Esto, si bien es una anécdota, lo que sería interesante recalcar o resaltar es la forma en la que, más allá de toda pedagogía, se llevaban adelante los sistemas educativos, propios de cada hogar, donde a través del miedo generado reciben la compensación de haber logrado la tranquilidad de saber que al menos ese lugar no representaría a partir de entonces más motivos de preocupación.
No medían consecuencias colaterales, sino que combatían los peligros día a día.
Mis cuatro años no me avalaban, de ninguna manera, ante cualquier intento de autonomía. Era el más chico y contaba con el parámetro de mis hermanos, que me permitía encarar la vida con cierta ventajilla.
El recuerdo me lleva despacito hacia la vivencia de los días en la casa de mis abuelos.
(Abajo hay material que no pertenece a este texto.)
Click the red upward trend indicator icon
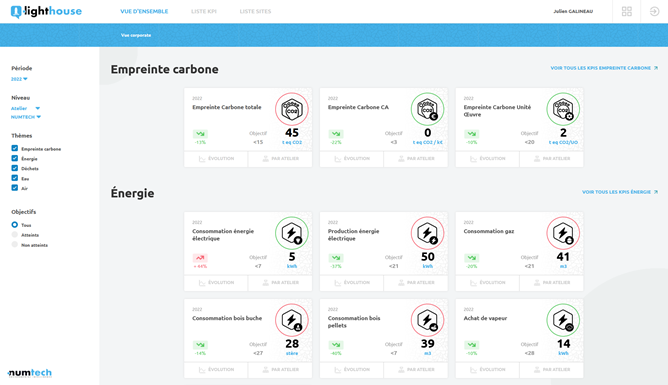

Cuando llovía, el aire se llenaba de estados muy particulares en mí. Me hacía ver un poquito más adentro de las cosas y esa diferencia no me permitía compartir plenamente mis juegos, no los entendía, o no los quería entender, era muy extraño. El olor de la tierra mojada en ese lugar no lo olvidaré mientras viva, el olor al pan recién hecho no me lo olvidaré nunca, la ceremonia de la merienda, las travesuras a la siesta, como aquella tarde en que mientras nuestros abuelos y tíos dormían, nosotros quisimos quemar un panal de avispas que pendía desde un puntal del galpón que mi abuelo usaba para secar el tabaco, y provocamos un incendio parcial en el techo de este.